College Football Playoff Expansion

J.J. Post '20, Staff Writer

The College Football Playoff was instituted in 2014, bringing massive change to a sport hallmarked by traditionalism. The four-team playoff was a radical change from the previous system in which subjective human and computer polls choose the top two teams in the country. Those teams then played a single game to decide the National Champion. However, each year there would be a consistent debate over what factored into one team being placed over another for the coveted #1 and #2 spots. There would always be one or two teams that felt they were deserving of a title game birth.

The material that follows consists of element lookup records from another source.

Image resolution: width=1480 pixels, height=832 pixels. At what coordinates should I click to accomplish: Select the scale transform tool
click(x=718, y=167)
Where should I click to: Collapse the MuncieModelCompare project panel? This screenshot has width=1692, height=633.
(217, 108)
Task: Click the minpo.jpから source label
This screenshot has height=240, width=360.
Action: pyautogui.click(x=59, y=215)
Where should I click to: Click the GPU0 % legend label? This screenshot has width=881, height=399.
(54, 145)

The logical solution to that issue came in the way of the College Football Playoff. Two semi-finals would be held between four teams, and the winners would then play for the National Title. It seemed to be a perfect fix: The selection committee wouldn’t have to worry about omitting top teams, and it would theoretically allow everyone qualified to be given the chance to win the title. A constant in the world of sports, controversy soon emerged. The committee who chooses the four participants found it increasingly difficult to decide which teams were worthy of a spot, as they had to weigh teams that suffered losses versus tougher schedules against teams that hadn’t lost, but played weaker teams. This was epitomized last year when the committee chose Alabama (who dropped a mere one game against Auburn) over UCF (an undefeated situated in a far weaker conference).

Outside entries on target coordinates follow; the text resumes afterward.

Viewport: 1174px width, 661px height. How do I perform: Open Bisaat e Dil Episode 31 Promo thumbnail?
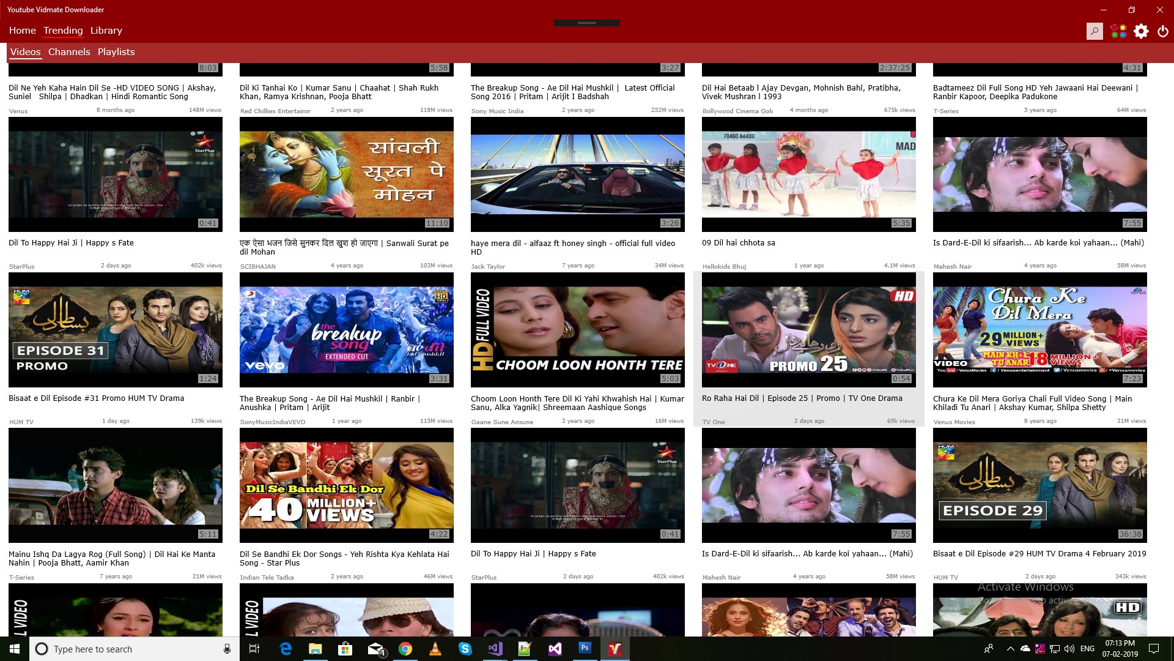115,331
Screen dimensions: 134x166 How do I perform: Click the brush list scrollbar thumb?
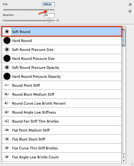(x=124, y=38)
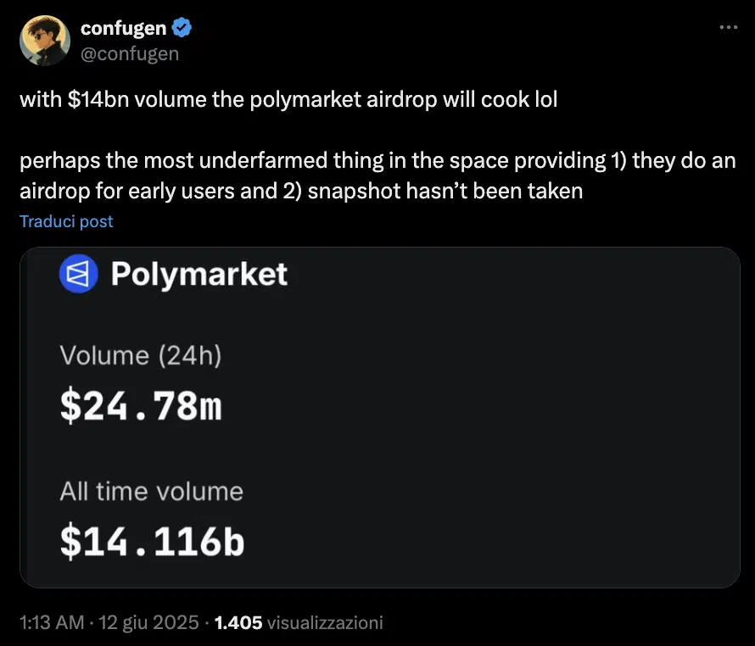Click the 1:13 AM timestamp
This screenshot has height=646, width=755.
click(x=51, y=623)
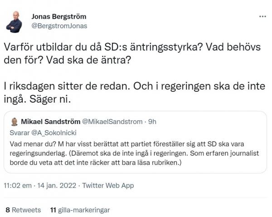This screenshot has height=217, width=272.
Task: Open the @A_Sokolnicki mention link
Action: click(x=54, y=133)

This sparked debate among the college football community with some defending Alabama, contending that UCF could have barely gone 6-6 in the Crimson Tide’s conference (the SEC), and others arguing in favor of UCF’s inclusion, countering that the Knights shouldn’t have been judged based on a schedule created five years prior. UCF further advanced these debates by crowning themselves “National Champions” based upon their undefeated season, releasing “Knights 2018 National Champions” merchandise as well as unveiling a commemorative banner at their stadium. While mocked by many, UCF helped to bring this issue to the forefront of the college football world. They made it impossible for anyone to ignore undefeated non-power conference teams.

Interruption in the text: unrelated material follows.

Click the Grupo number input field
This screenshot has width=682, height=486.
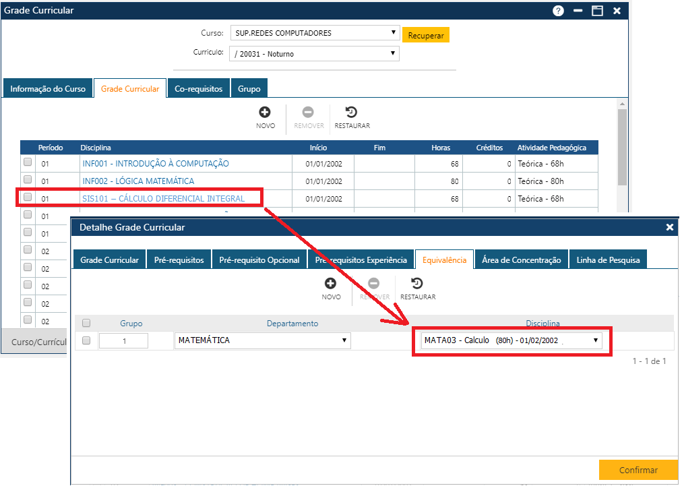click(x=123, y=341)
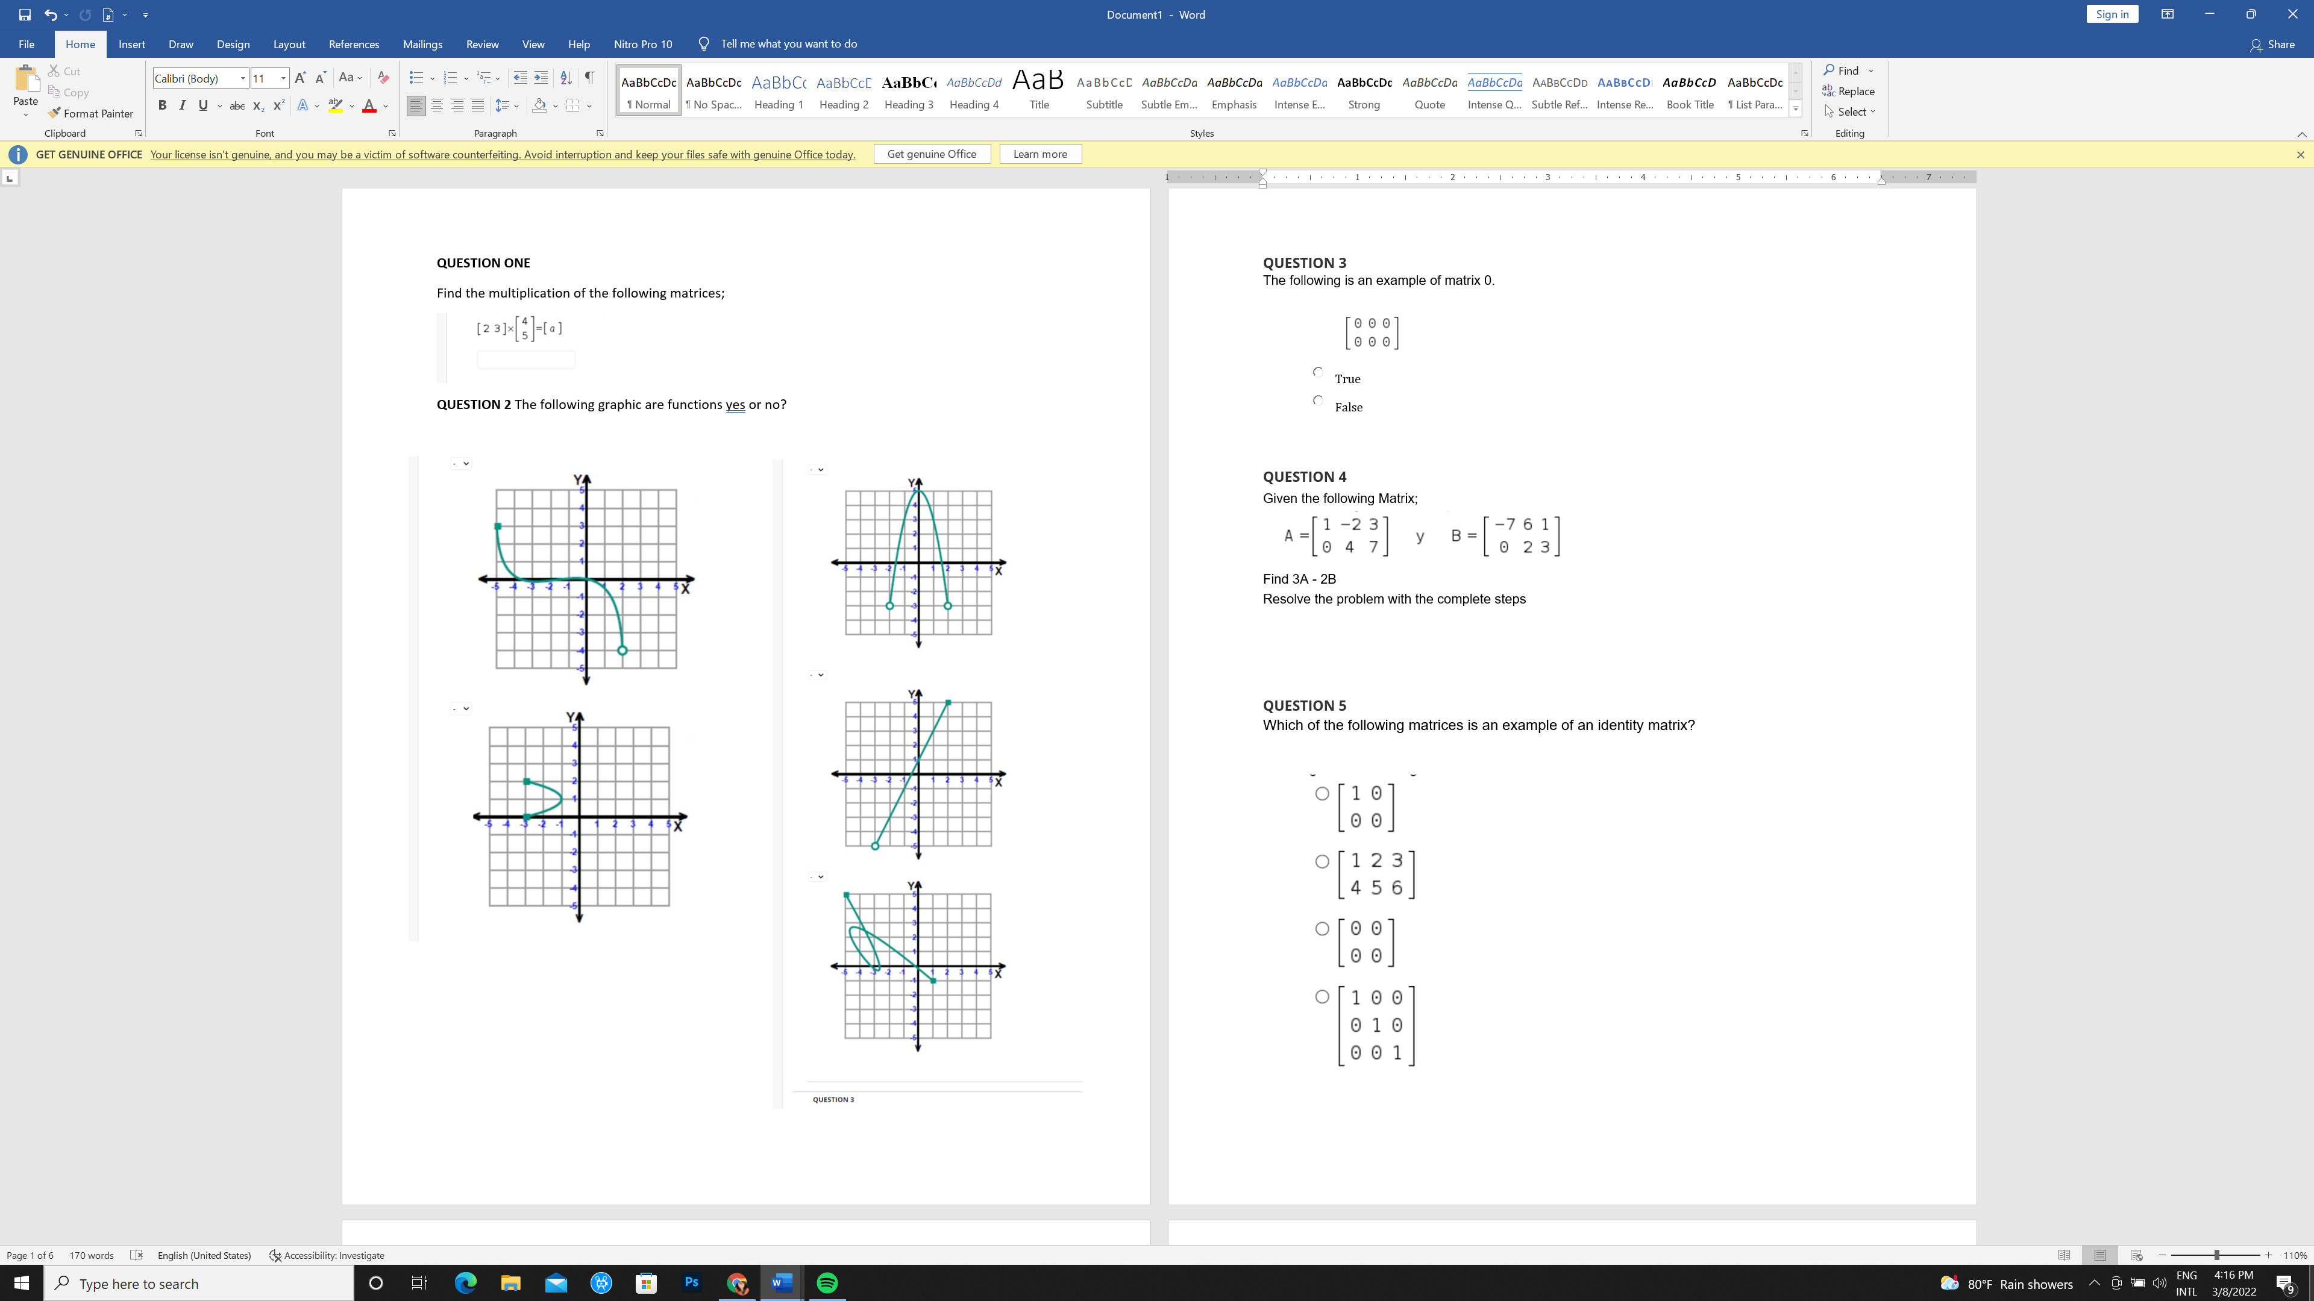Select the False radio button

1318,400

It’s undisputed that the Playoff is a better system than its BCS counterpart. It’s more inclusive, exciting, and gets higher ratings. However, it would be ignorant to not at least contemplate some potential amendments to it. One potential edit would be to add more teams to the playoffs; hypothetically, if all deserving teams get a spot, it could generate interest in otherwise unwatched bowl games. However, the quality of the teams in the competition would be diluted, and the debate between the influence of a team being in a top conference would ensue without a rigid structure governing the inclusion of certain teams. Realistically, the College Football Playoff system will never be perfect nor please everybody. But regardless of whether any changes actually get made, there should at least be dialogue as to how the system can be improved.